Professor Camille Parmesan, a University of Texas at Austin biologist,  has won the 2025 BBVA Foundation Frontiers of Knowledge Award in Climate Change and Environmental Sciences  for pioneering studies into wild species and their territorial responses to climate change. Her groundbreaking discovery laid “the foundations of climate change ecology,” according to the award committee.

Parmesan is the latest UT scientist to win a Frontiers of Knowledge award since 2018, when immunologist James Allison of The University of Texas MD Anderson Cancer Center, took the prize in the biomedicine category.

In the mid-1990s, Parmesan showed that several butterfly species in the United States and Europe were moving northward and upward to escape rising temperatures. During the next three decades, her work further revealed that climate change affected thousands of plant and animal species worldwide both on land and in the oceans. Her findings establish that rising temperatures had left a “globally coherent fingerprint” on biodiversity. 

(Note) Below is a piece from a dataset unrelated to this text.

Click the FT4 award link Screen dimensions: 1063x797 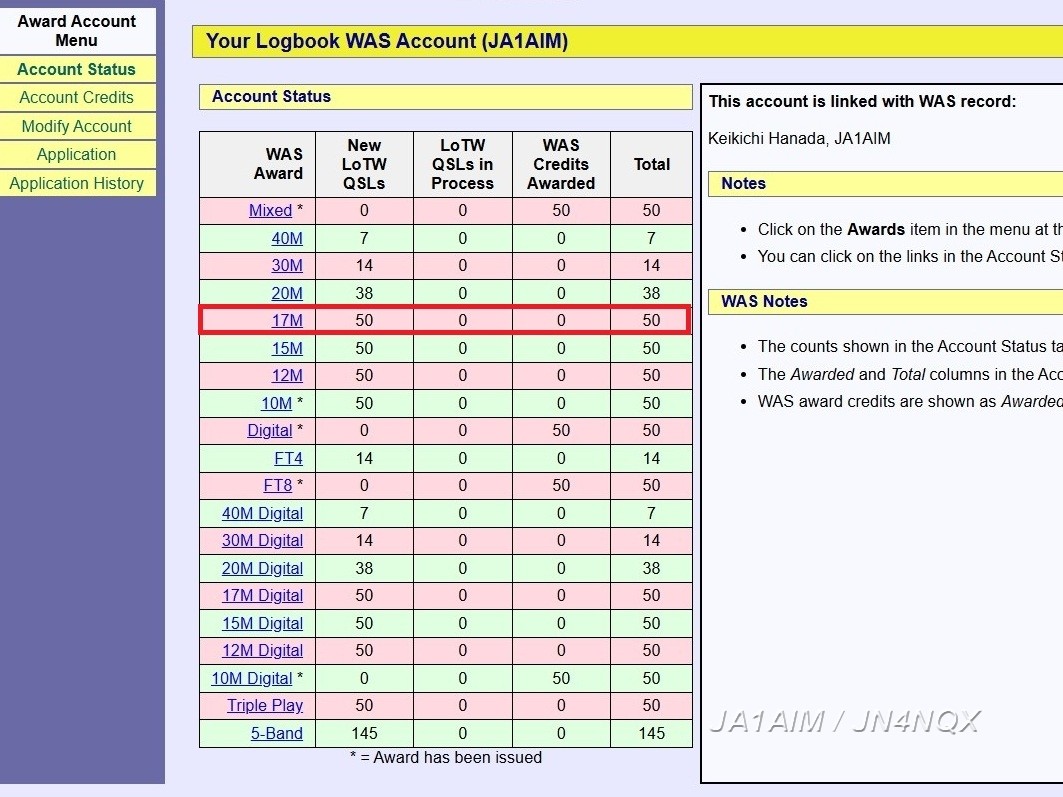point(288,458)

An early participant in the U.N.’s Intergovernmental Panel on Climate Change, Parmesan’s research has provided vital input to the design of effective conservation strategies adopted by governments and agencies around the world. Furthermore, her findings pose major ramifications for global public health, due to expansion of tropical diseases like malaria or dengue transmitted by mosquitos, as well as for sectors such as agriculture and fisheries, which are impacted by migrations of terrestrial and marine species.

Camille Parmesan began her research career studying plant-insect interactions.  She was nearing the end of her PhD course when she responded to a NASA grant call with an “extremely risky” proposal to study the impact of climate change on Edith’s checkerpoint butterfly (Euphydryas editha), known to be sensitive to climate variability. She traveled from Spain to Finland, collecting data that pointed a single conclusion: Two-thirds of the species studied were moving northward.  

The breadth of data and inductive reasoning used to rule out all other effects and attribute the extinction patterns of Edith’s checkerspot butterfly exclusively to climate change were precisely the factors that convinced the research community that the impact of rising temperatures on wild species was real,  and, in the process, brought into being the new field of climate change ecology.